The huge significance of the Papadopoulos plea deal
When news broke Monday morning that former Trump campaign chairman Paul Manafort had been indicted along with his deputy, Richard Gates, it was the bombshell that those following the Russia investigation have been awaiting for months.
Turns out it was the amuse-bouche for the main course to come.
Indeed, when the history books are written on the Trump-Russia investigation, it’s quite likely that the plea deal between special counsel Robert Mueller and a former Trump campaign official, George Papadopoulos — announced several hours later — may be seen as the crucial moment.
What we’ve learned about Papadopoulos, who pleaded guilty to lying to the FBI, is that after becoming a member of the Trump campaign’s foreign policy team in the spring of 2016, he was contacted by individuals with connections to the Russian government claiming to have “dirt” on Hillary Clinton, including “thousands of e-mails.”
Papadopoulos, like Donald Trump Jr. several months later, apparently jumped at the opportunity to work with a foreign government to undermine a US election. According to documents released by the FBI, he sent numerous e-mails to campaign higher-ups to set up meetings between the Russians and not just campaign officials, but also the candidate himself. The response he received from an unnamed “campaign supervisor” was “great work.”
Later in August, he was encouraged by a “high ranking campaign supervisor” to hold an “off the record” meeting with “Russian officials.”
According to the special counsel, Papadopoulos e-mailed his Russian contacts about setting up a meeting between a “member of President Putin’s office” and the “national chairman” of the Trump campaign and “maybe one foreign policy adviser” for the campaign. In this exchange, Papadopoulos also allegedly told the Russians such a meeting “had been approved from our side.”
This is the first piece of evidence that there was an ongoing effort within the Trump campaign to collude with the Russian government. It implicates high-ranking members of the Trump campaign in this effort. Now, one might argue that Papadopoulos was freelancing or trying to impress higher-ranking campaign officials. That may well be the position that the White House takes. But the very fact that Papadopoulos pleaded guilty and is likely cooperating with Mueller’s office would suggest that he is telling the special counsel a story that incriminates others within the Trump camp.
Indeed, one might conclude that the “national chairman” in Papadopolous’s affidavit is Manafort, making it less than a coincidence that he was charged with multiple charges of money laundering, failing to report foreign back accounts, not registering as a foreign agent, and committing a “conspiracy against the United States” on the same day as Papadopolous’s plea deal was announced. This feels an awful lot like a shot across the bow in Manafort’s direction and a signal to Trump’s former campaign manager that he needs to start talking if he wants to avoid possible jail time. As for that unnamed foreign policy adviser? Well, have you noticed we haven’t heard from Mike Flynn in a while?

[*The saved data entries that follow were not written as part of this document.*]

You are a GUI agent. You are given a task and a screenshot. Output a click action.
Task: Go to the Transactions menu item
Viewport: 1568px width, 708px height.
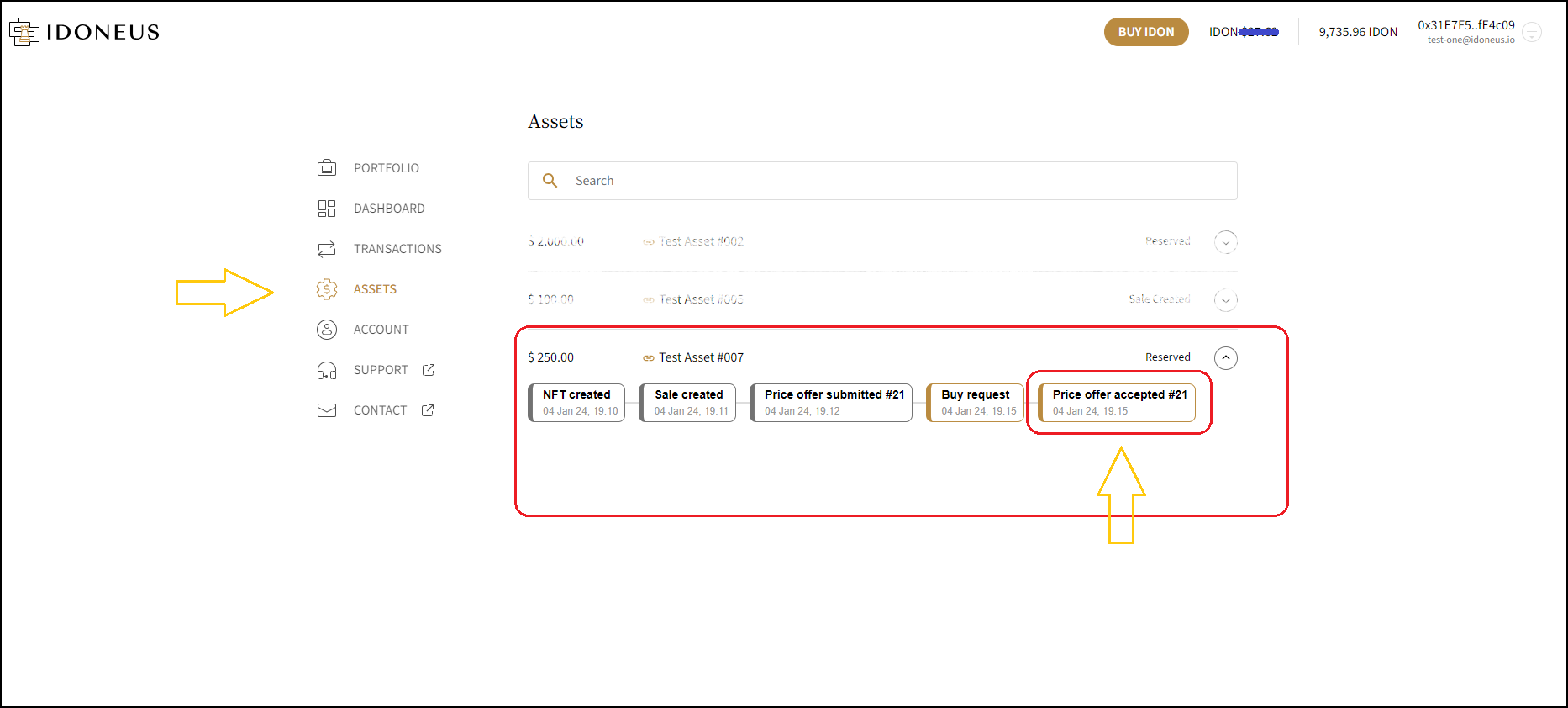397,249

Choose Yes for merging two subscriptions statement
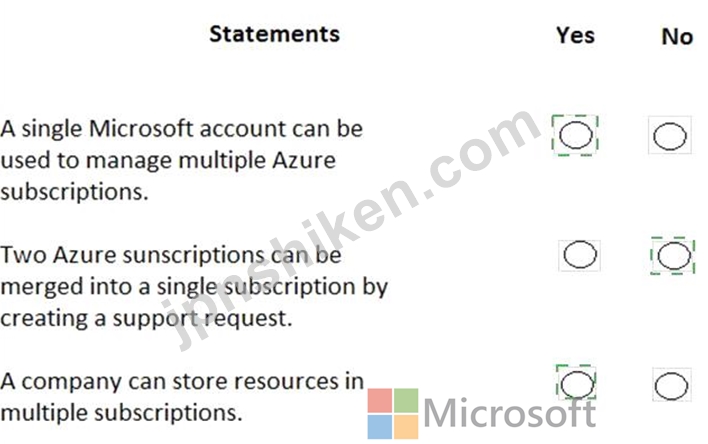tap(580, 255)
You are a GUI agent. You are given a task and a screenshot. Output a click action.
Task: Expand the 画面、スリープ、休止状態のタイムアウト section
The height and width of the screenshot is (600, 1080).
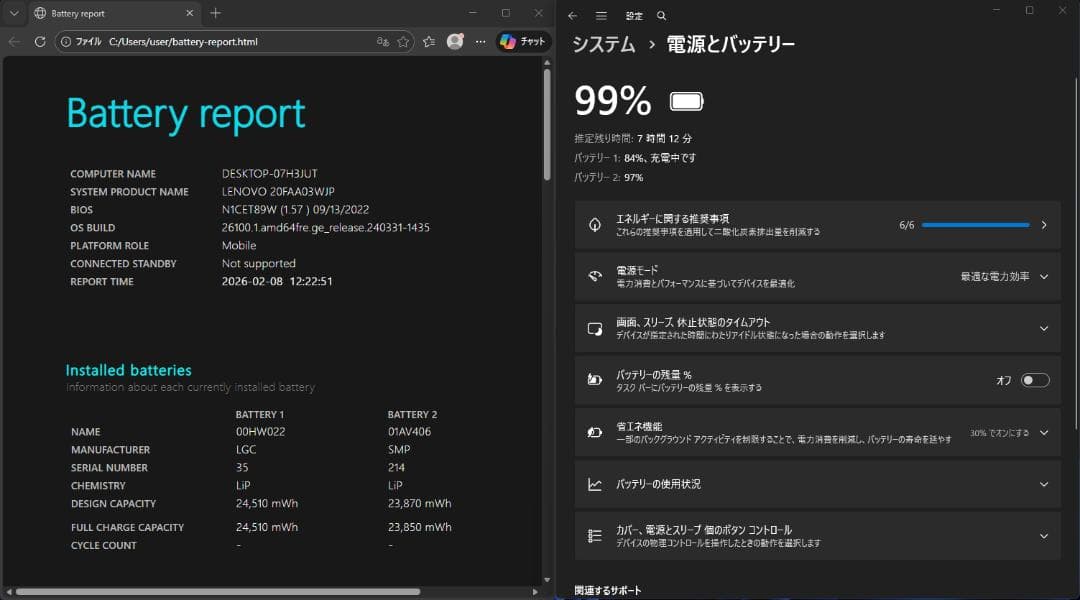point(1045,328)
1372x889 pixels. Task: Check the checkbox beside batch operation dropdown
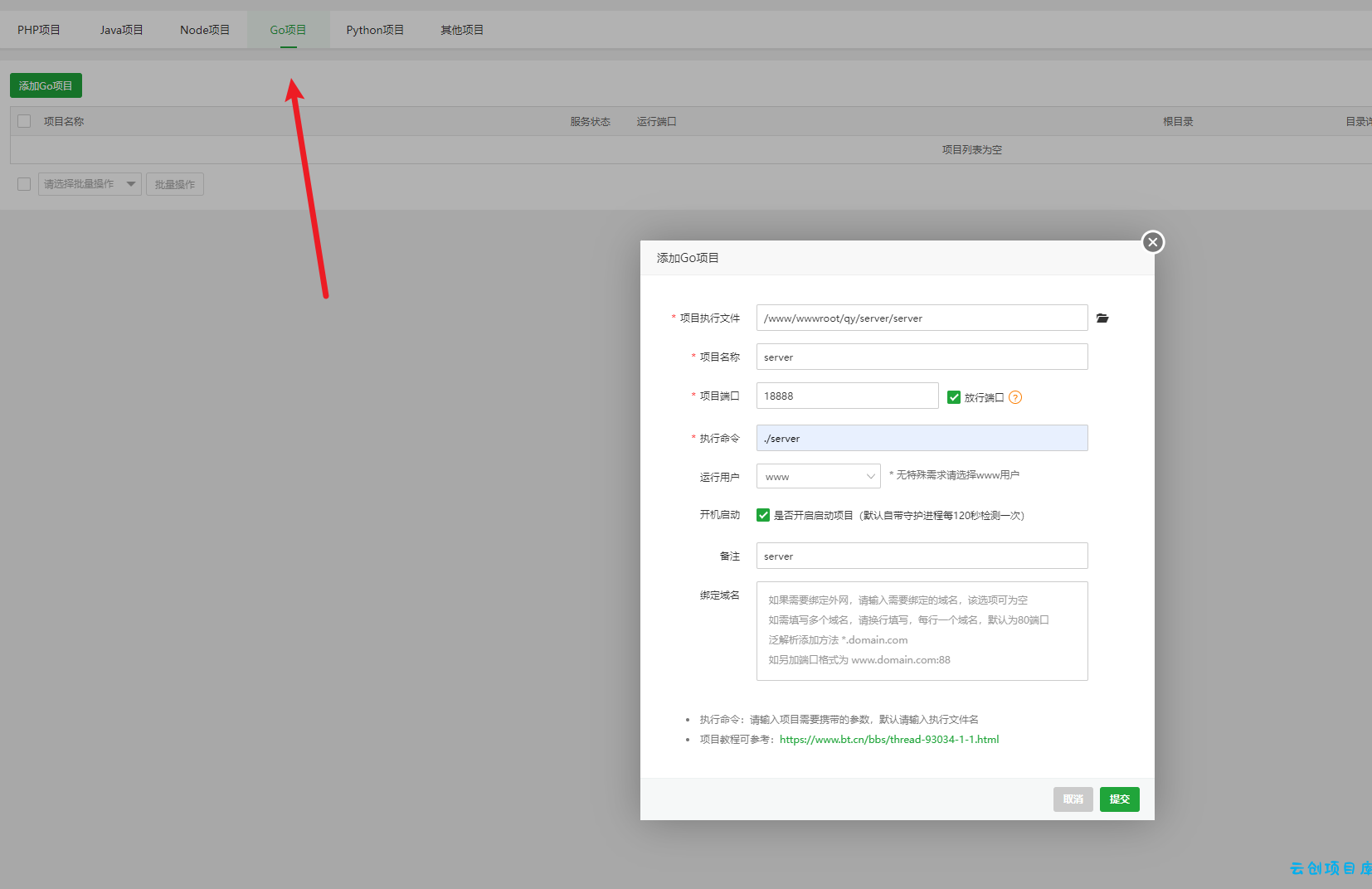[24, 184]
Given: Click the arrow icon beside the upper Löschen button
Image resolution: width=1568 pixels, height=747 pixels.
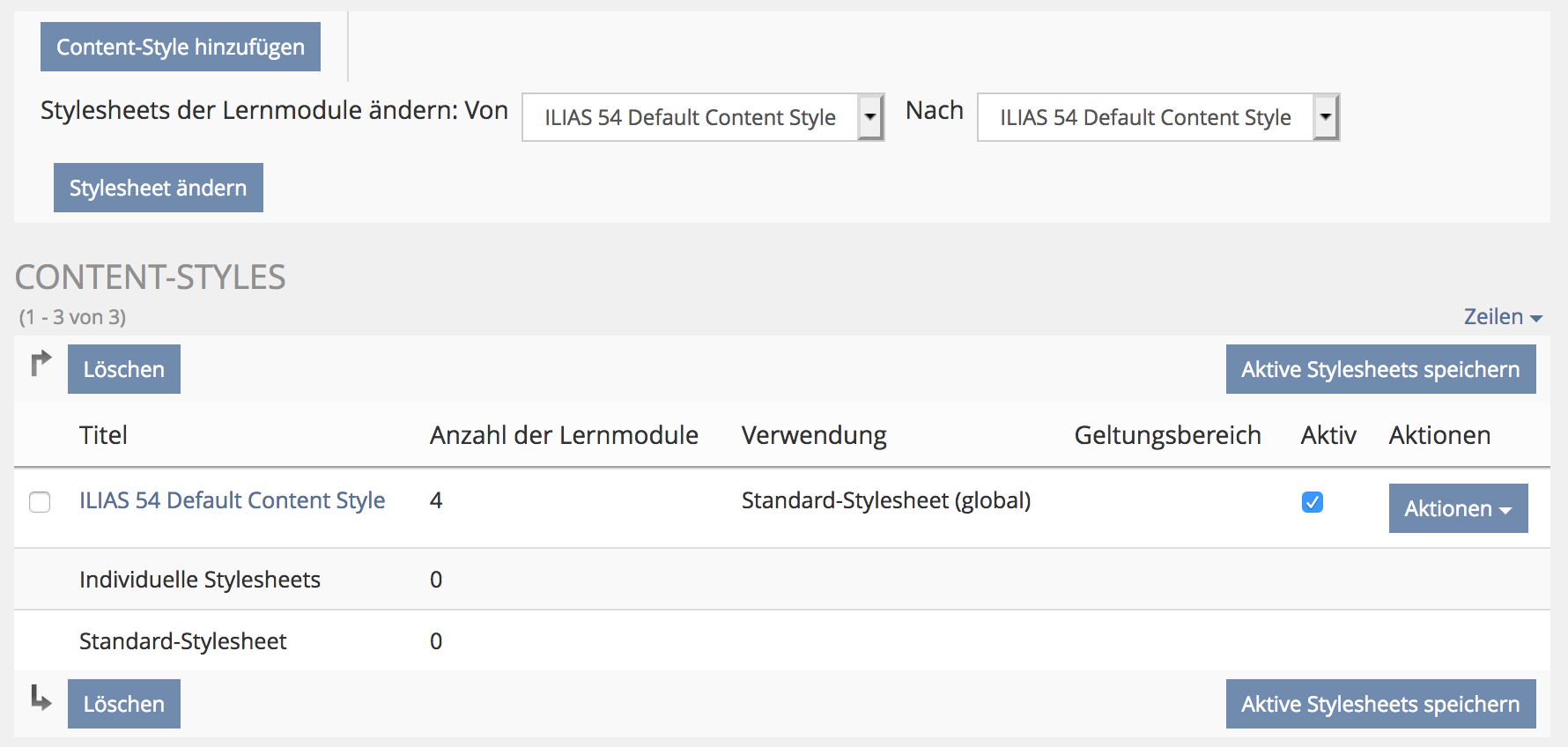Looking at the screenshot, I should click(x=41, y=363).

The significance of the Papadopolous plea deal is enormous. The special counsel may now have a cooperating witness who can provide first-hand information about whether the Trump campaign colluded with the Russian government. And he’s had an agreement with Papadopolous since early October. Indeed, Papodopolous was arrested in July of this year. Who knows what else he has told the special counsel?
Today’s news will put significant pressure on Manafort to cooperate with Mueller, and, judging by the specifics contained in the Papadopolous affidavit, it’s fairly clear what the special counsel is seeking: information on collusion and almost certainly the extent of Trump’s personal involvement. Mueller might even already have a deal with Flynn and others within the Trump orbit.
In short, the Trump-Russia investigation just got real.